Pictures must not appear in the copy. Reproduce exactly, and only, the lines from the one with "You are a computer-use agent." through the end of the data below.

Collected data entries
- - - - -

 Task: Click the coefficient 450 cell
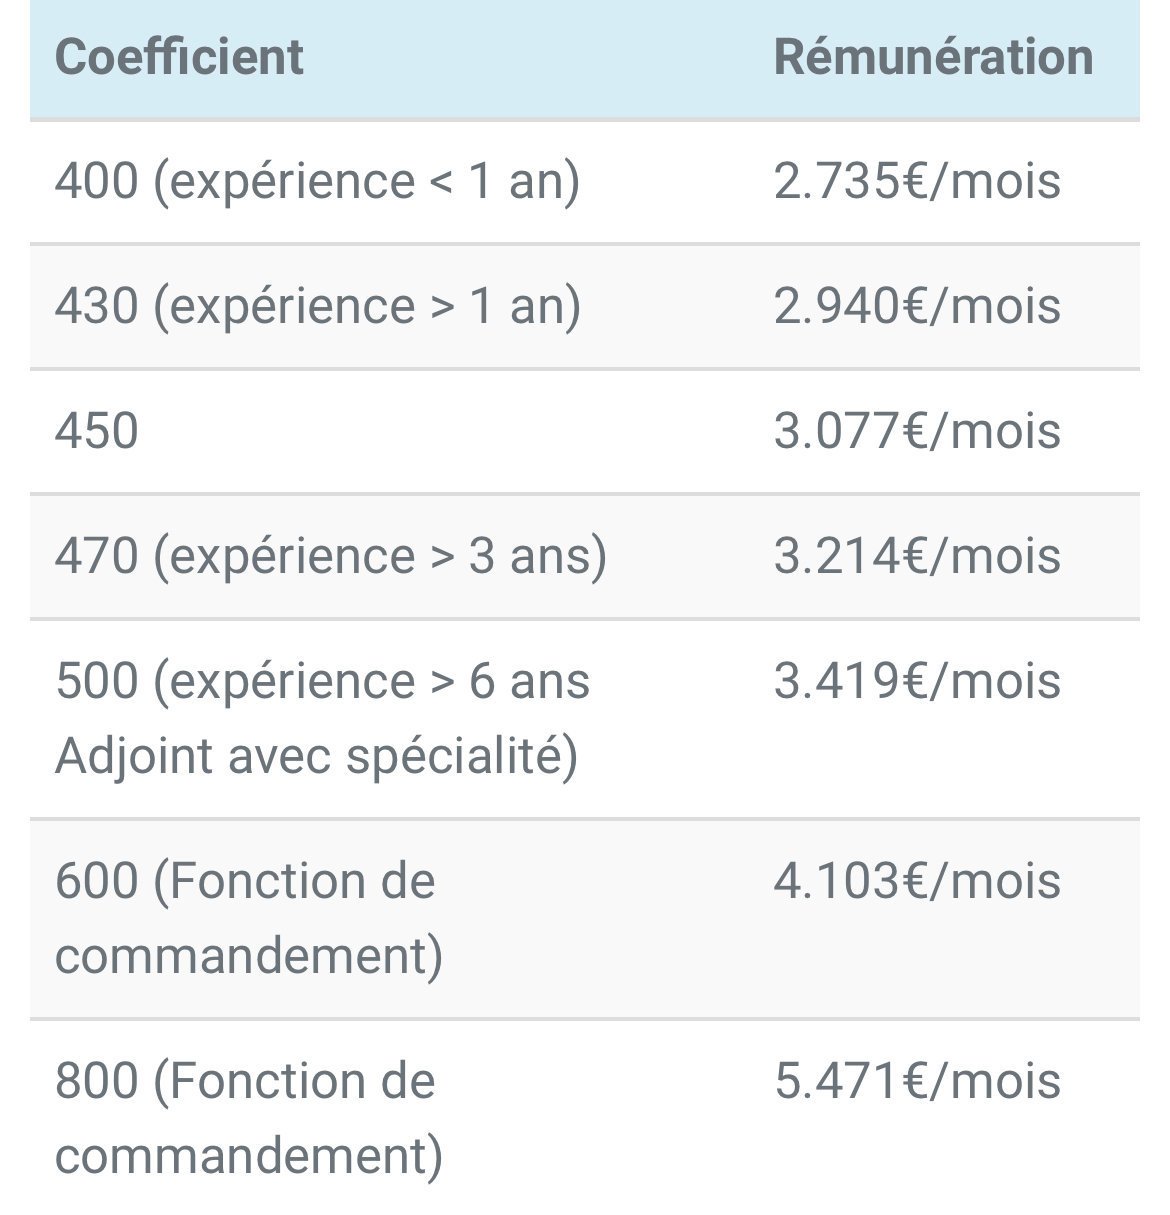[97, 431]
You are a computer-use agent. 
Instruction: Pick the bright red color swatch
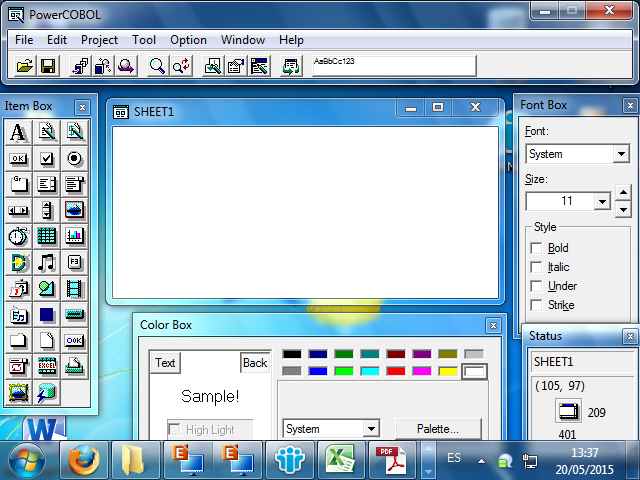click(x=396, y=371)
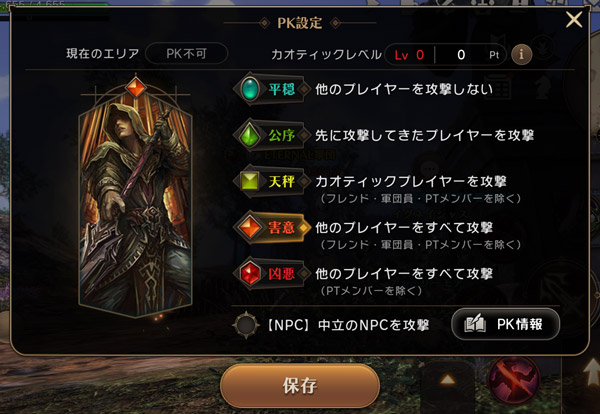600x414 pixels.
Task: Click the orange diamond emblem above portrait
Action: click(136, 87)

- - - - -

▶ **Result for this exercise**
You are a computer-use agent. 
Instruction: Pick the bright red color swatch
click(x=396, y=371)
600x414 pixels.
Task: Click the orange diamond emblem above portrait
Action: click(136, 87)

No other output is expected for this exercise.